__YOUR TASK__.
The response must reproduce every record below without alteration.

-=-=-=-=-

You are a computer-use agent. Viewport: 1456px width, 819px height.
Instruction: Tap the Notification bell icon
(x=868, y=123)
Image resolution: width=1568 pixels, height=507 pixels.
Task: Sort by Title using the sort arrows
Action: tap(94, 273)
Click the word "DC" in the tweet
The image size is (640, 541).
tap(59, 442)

-=-=-=-=-

__ANSWER__.
You are a computer-use agent. Viewport: 1456px width, 819px height.
Instruction: Tap the Notification bell icon
(x=868, y=123)
Image resolution: width=1568 pixels, height=507 pixels.
Task: Sort by Title using the sort arrows
Action: tap(94, 273)
Click the word "DC" in the tweet
The image size is (640, 541).
tap(59, 442)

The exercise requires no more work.